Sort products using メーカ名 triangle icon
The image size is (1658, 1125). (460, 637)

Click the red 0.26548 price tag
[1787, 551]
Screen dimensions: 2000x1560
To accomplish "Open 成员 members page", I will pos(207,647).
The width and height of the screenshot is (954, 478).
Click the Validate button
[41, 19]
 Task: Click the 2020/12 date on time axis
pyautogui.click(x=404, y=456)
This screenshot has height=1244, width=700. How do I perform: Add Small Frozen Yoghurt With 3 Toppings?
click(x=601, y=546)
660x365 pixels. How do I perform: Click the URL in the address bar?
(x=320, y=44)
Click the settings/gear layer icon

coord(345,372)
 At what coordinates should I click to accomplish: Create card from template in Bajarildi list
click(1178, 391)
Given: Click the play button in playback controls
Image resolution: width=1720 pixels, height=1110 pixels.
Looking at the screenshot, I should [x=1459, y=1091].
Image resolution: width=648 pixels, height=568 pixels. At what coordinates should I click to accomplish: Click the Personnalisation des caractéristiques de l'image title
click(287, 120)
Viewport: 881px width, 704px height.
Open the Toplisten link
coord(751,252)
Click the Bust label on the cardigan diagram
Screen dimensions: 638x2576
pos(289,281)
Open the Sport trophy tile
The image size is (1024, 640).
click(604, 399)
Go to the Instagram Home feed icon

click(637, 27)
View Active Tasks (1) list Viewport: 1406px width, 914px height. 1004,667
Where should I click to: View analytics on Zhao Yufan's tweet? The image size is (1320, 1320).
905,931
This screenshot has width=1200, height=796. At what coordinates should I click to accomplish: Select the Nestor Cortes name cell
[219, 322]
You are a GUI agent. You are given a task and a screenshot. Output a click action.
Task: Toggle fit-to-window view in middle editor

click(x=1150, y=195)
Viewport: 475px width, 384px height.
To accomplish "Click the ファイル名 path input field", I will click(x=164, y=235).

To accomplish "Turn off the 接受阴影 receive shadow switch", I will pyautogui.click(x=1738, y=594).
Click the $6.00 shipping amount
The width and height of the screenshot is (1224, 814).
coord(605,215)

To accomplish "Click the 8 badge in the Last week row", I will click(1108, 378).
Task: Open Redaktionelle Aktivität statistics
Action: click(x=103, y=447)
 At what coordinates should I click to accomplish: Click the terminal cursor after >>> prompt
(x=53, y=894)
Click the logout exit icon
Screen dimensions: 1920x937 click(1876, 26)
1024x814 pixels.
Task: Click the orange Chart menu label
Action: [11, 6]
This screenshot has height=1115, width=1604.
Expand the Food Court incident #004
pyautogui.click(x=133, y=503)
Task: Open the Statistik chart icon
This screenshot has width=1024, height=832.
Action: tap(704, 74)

--

*Task brief*
Copy out the rows from the line with "660x365 pixels. How" up to and including the line with "click(287, 120)", leaving every line unchanged.

*Written reply*
660x365 pixels. How do I perform: Click the URL in the address bar?
(x=320, y=44)
Click the settings/gear layer icon

coord(345,372)
 At what coordinates should I click to accomplish: Create card from template in Bajarildi list
click(1178, 391)
Given: Click the play button in playback controls
Image resolution: width=1720 pixels, height=1110 pixels.
Looking at the screenshot, I should [x=1459, y=1091].
Image resolution: width=648 pixels, height=568 pixels. At what coordinates should I click to accomplish: Click the Personnalisation des caractéristiques de l'image title
click(287, 120)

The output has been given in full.